◆ WHAT IS NEEDED: This exercise calls for every record to be set down exactly.

◆ GIVEN RECORDS:

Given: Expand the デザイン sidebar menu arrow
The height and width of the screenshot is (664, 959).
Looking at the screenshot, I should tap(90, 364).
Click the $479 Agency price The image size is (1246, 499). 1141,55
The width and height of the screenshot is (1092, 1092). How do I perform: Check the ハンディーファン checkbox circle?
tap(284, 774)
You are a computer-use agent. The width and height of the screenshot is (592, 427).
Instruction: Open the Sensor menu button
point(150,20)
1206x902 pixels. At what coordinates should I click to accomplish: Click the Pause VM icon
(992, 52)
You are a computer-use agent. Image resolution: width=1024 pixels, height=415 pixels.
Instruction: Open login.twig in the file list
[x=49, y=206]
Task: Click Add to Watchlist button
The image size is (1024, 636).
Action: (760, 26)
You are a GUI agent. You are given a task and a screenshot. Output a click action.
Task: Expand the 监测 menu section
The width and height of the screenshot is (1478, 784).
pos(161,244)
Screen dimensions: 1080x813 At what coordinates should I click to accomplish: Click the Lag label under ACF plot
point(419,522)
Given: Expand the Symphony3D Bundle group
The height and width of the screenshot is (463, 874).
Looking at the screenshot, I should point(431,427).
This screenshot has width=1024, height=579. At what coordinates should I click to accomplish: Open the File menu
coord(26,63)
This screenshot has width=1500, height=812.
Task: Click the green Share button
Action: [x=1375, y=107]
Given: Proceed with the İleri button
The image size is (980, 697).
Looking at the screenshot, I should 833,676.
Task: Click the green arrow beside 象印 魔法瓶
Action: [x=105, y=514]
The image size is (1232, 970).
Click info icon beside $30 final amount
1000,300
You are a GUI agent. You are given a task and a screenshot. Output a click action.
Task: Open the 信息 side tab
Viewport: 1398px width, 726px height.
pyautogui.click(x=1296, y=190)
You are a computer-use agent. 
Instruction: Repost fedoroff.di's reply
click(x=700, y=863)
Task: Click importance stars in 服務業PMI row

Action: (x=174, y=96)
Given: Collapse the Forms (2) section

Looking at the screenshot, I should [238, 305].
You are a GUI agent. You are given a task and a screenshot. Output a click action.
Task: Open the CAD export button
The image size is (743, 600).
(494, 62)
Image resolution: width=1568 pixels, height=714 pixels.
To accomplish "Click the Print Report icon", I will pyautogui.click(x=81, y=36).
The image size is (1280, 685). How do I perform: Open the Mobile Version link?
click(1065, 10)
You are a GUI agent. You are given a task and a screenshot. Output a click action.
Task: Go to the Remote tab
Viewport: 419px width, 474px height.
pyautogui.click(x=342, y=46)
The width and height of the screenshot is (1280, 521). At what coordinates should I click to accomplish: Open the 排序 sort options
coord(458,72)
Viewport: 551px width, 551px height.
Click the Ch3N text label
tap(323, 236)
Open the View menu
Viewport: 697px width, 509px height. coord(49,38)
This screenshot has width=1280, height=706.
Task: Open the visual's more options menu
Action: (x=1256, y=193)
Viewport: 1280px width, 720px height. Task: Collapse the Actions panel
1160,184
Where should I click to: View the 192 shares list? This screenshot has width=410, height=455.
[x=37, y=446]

◆ RESULT FOR THIS TASK:
Given: Expand the デザイン sidebar menu arrow
The height and width of the screenshot is (664, 959).
Looking at the screenshot, I should tap(90, 364).
Click the $479 Agency price The image size is (1246, 499). 1141,55
The width and height of the screenshot is (1092, 1092). How do I perform: Check the ハンディーファン checkbox circle?
tap(284, 774)
You are a computer-use agent. The width and height of the screenshot is (592, 427).
Instruction: Open the Sensor menu button
point(150,20)
1206x902 pixels. At what coordinates should I click to accomplish: Click the Pause VM icon
(992, 52)
You are a computer-use agent. Image resolution: width=1024 pixels, height=415 pixels.
Instruction: Open login.twig in the file list
[x=49, y=206]
Task: Click Add to Watchlist button
The image size is (1024, 636).
Action: (760, 26)
You are a GUI agent. You are given a task and a screenshot. Output a click action.
Task: Expand the 监测 menu section
The width and height of the screenshot is (1478, 784).
pos(161,244)
Screen dimensions: 1080x813 At what coordinates should I click to accomplish: Click the Lag label under ACF plot
point(419,522)
Given: Expand the Symphony3D Bundle group
The height and width of the screenshot is (463, 874).
Looking at the screenshot, I should point(431,427).
This screenshot has width=1024, height=579. At what coordinates should I click to accomplish: Open the File menu
coord(26,63)
This screenshot has width=1500, height=812.
Task: Click the green Share button
Action: [x=1375, y=107]
Given: Proceed with the İleri button
The image size is (980, 697).
Looking at the screenshot, I should 833,676.
Task: Click the green arrow beside 象印 魔法瓶
Action: [x=105, y=514]
The image size is (1232, 970).
Click info icon beside $30 final amount
1000,300
You are a GUI agent. You are given a task and a screenshot. Output a click action.
Task: Open the 信息 side tab
Viewport: 1398px width, 726px height.
pyautogui.click(x=1296, y=190)
You are a computer-use agent. 
Instruction: Repost fedoroff.di's reply
click(x=700, y=863)
Task: Click importance stars in 服務業PMI row

Action: (x=174, y=96)
Given: Collapse the Forms (2) section

Looking at the screenshot, I should [238, 305].
You are a GUI agent. You are given a task and a screenshot. Output a click action.
Task: Open the CAD export button
The image size is (743, 600).
(494, 62)
Image resolution: width=1568 pixels, height=714 pixels.
To accomplish "Click the Print Report icon", I will pyautogui.click(x=81, y=36).
The image size is (1280, 685). How do I perform: Open the Mobile Version link?
click(1065, 10)
You are a GUI agent. You are given a task and a screenshot. Output a click action.
Task: Go to the Remote tab
Viewport: 419px width, 474px height.
pyautogui.click(x=342, y=46)
The width and height of the screenshot is (1280, 521). At what coordinates should I click to accomplish: Open the 排序 sort options
coord(458,72)
Viewport: 551px width, 551px height.
Click the Ch3N text label
tap(323, 236)
Open the View menu
Viewport: 697px width, 509px height. coord(49,38)
This screenshot has width=1280, height=706.
Task: Open the visual's more options menu
Action: (x=1256, y=193)
Viewport: 1280px width, 720px height. Task: Collapse the Actions panel
1160,184
Where should I click to: View the 192 shares list? This screenshot has width=410, height=455.
[x=37, y=446]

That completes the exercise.